The state of Kerala has embraced prenatal echocardiography as a key component of their flag ship “HRIDYAM” program– the first state sponsored universal insurance program for congenital heart disease in the country. This involved devising a simple protocol for training radiologists, obstetricians and sonologists to identify CHD. Training programs were conducted in all parts of the state by experienced pediatric cardiologists and fetal medicine specialists. The training focused on three simple views which could easily be obtained by those performing obstetric ultrasound. An abnormality in one or more of these views could raise the suspicion of a critical CHD and enable the operator to refer the mother to an advanced facility where an accurate diagnosis and postnatal management pathway can be charted.

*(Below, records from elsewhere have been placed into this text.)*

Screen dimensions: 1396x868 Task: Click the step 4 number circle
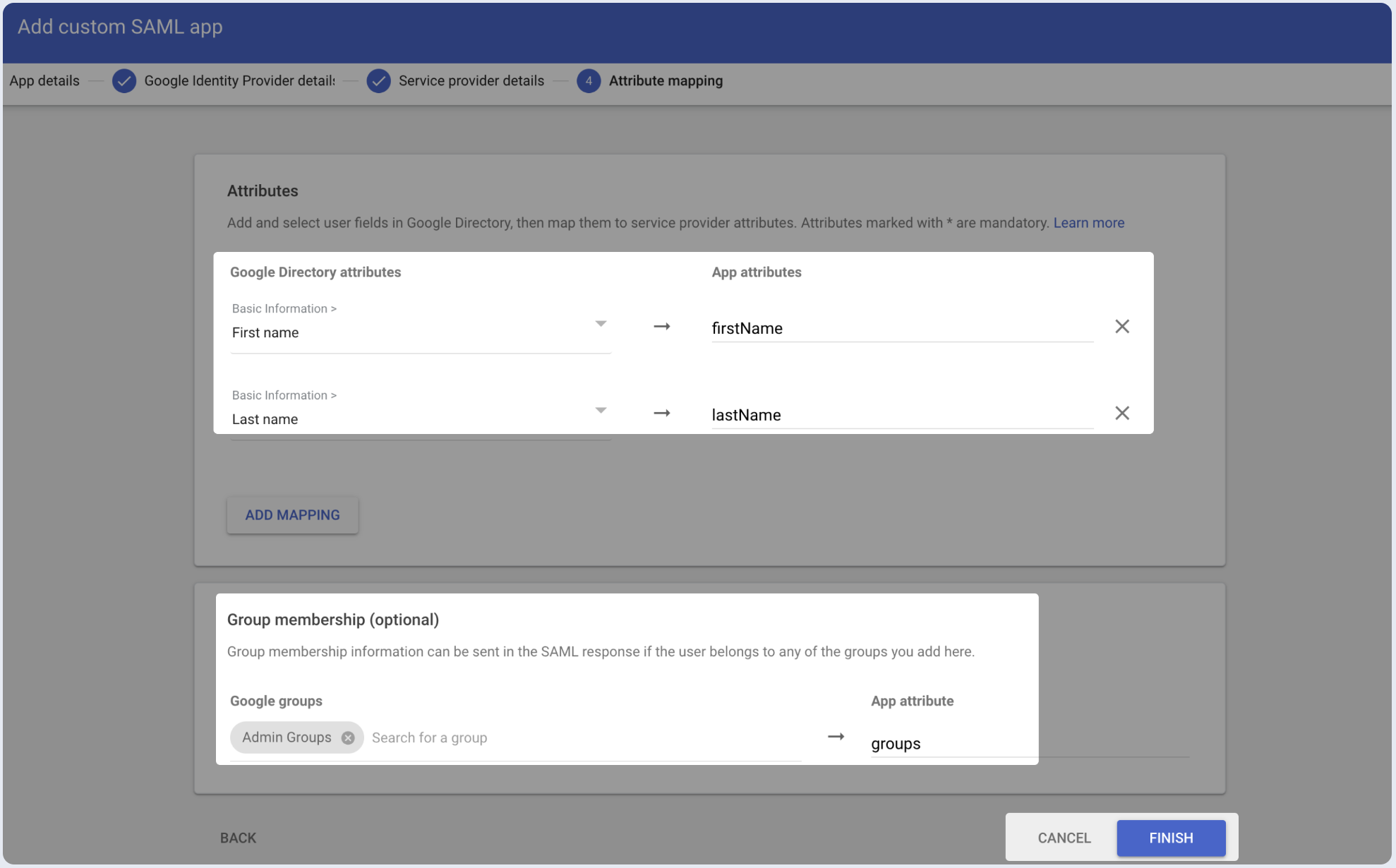(588, 81)
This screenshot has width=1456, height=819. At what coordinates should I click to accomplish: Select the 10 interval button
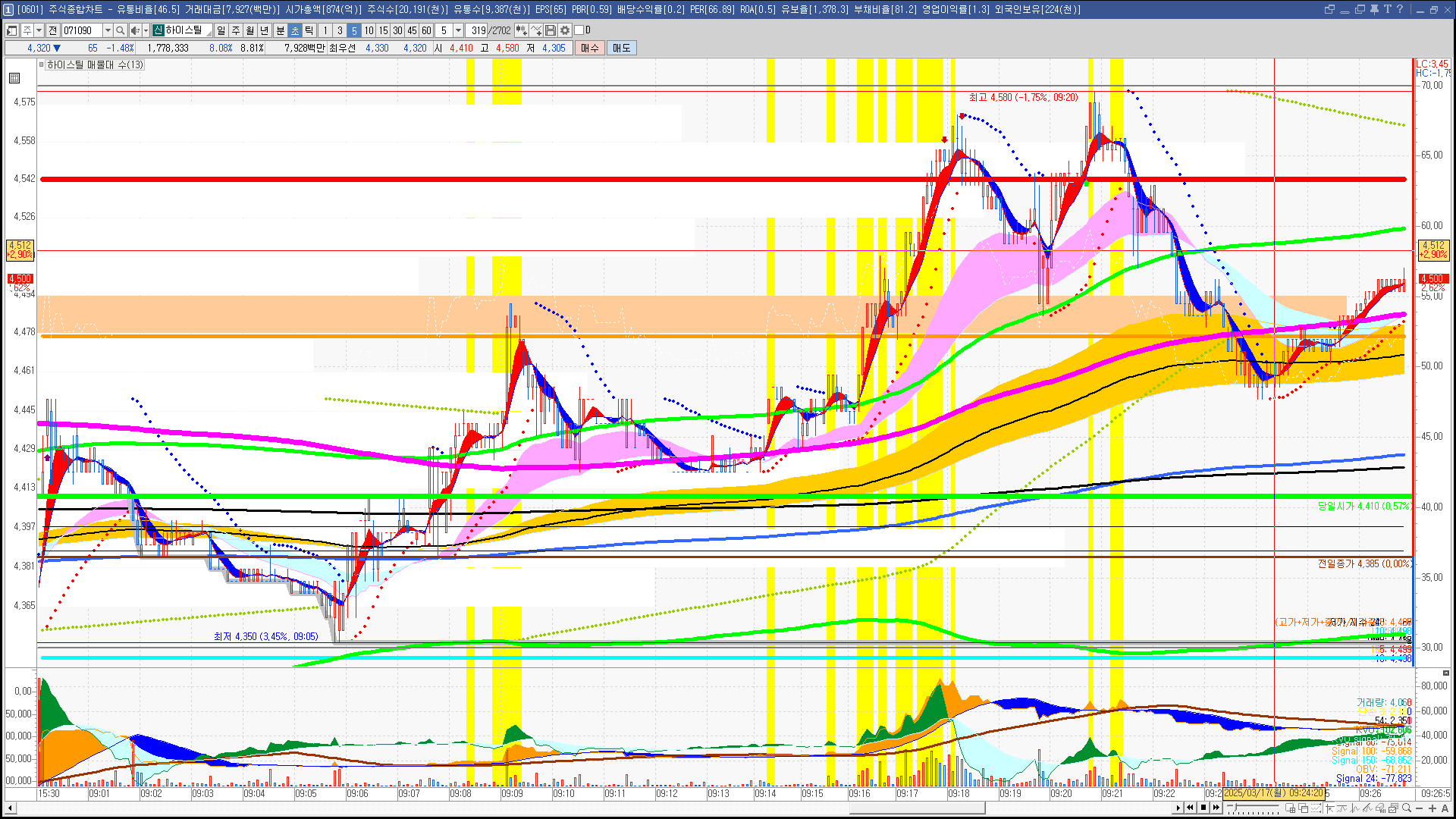[x=369, y=30]
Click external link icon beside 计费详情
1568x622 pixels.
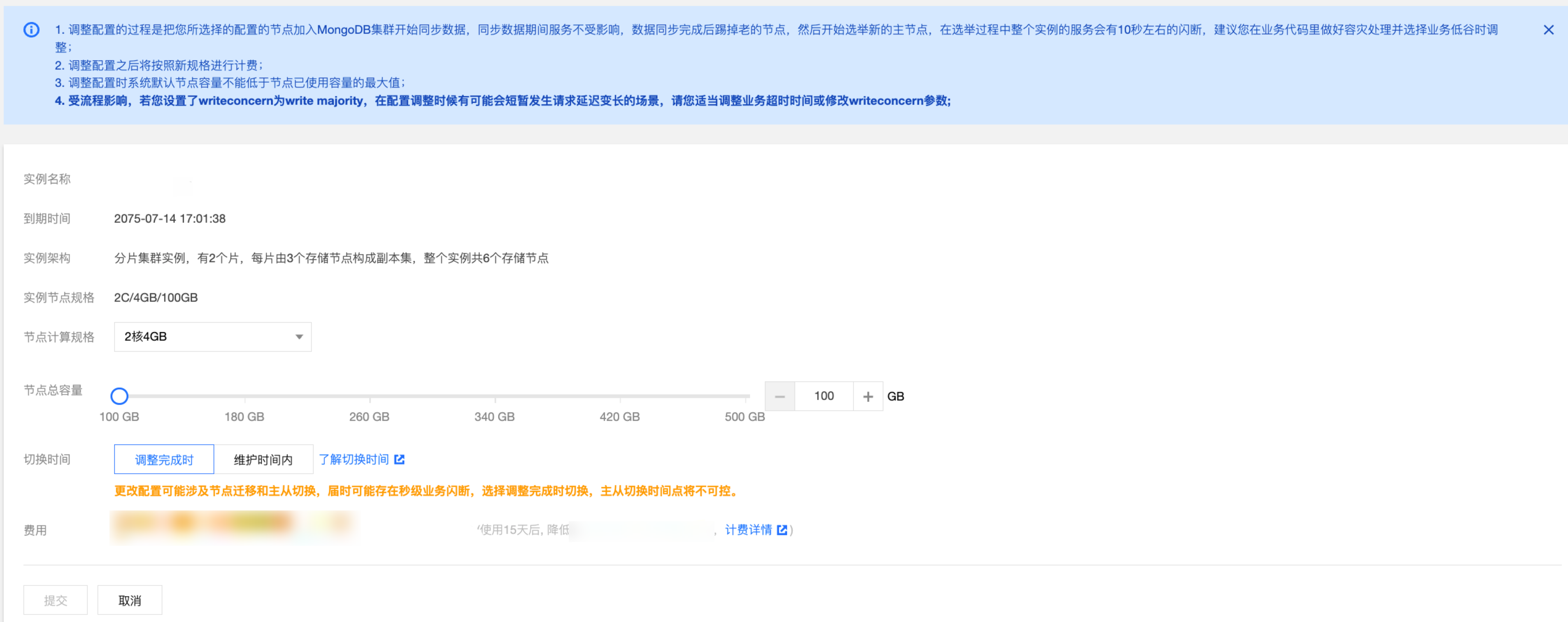(782, 530)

The second modality available for timely diagnosis of critical CHD is pulse oximetry screening (POS) of the neonate in the first 24-48 hours of life. This involves placing a pulse oximeter, a device used to measure the oxygen level in the blood, on the baby’s foot or hand. An oxygen level, termed as SpO2 (or oxygen saturation), of greater than 97% detected in the lower limbs rules out almost all critical CHD. An oxygen saturation of less than 95% or a difference in saturation of greater than 2% between the upper and lower limbs should prompt referral for pediatric cardiac evaluation. Universally, POS has been shown to be an effective diagnostic tool for early detection of CHD. It can be performed very easily by a trained para-medical personnel and costs involves in buying the equipment and training staff are meagre compared to the rich rewards it could yield. A diagnosis, can then enable the doctors and families to plan the treatment for congenital heart defects.

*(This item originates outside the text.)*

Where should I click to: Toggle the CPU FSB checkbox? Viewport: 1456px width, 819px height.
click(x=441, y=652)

Although protocols for POS exist and have been strongly recommended by both the governmental departments as well as professional bodies, implementation continues to remain inconsistent even in tertiary care institutes. Challenges include substandard pulse oximeters, improper training of staff and lack of manpower. A more important challenge is the lack of a mandate to perform POS. In the absence of a mandate, it is often challenging to procure equipment and train personnel

References:

1.   Saxena A. Congenital heart disease in India: a status report. Indian Pediatr. 2018;55:1075–82.

2.   Vaidyanathan B, Sathish G, Mohanan ST, Sundaram KR, Warrier KK, Kumar RK. Clinical screening for congenital heart disease at birth: a prospective study in a community hospital in Kerala. Indian Pediatr. 2011;48:25–30.

3.   Mahle WT, Newburger JW, Matherne GP, et al. Role of pulse oximetry in examining newborns for congenital heart disease: a scientific statement from the AHA and AAP. Pediatrics. 2009;124:823–36.

4.   Bakiler AR, Ozer EA, Kanik A, Kanit H, Aktas FN. Accuracy of prenatal diagnosis of congenital heart disease with fetal echocardiography. Fetal Diagn Ther. 2007;22:241–4.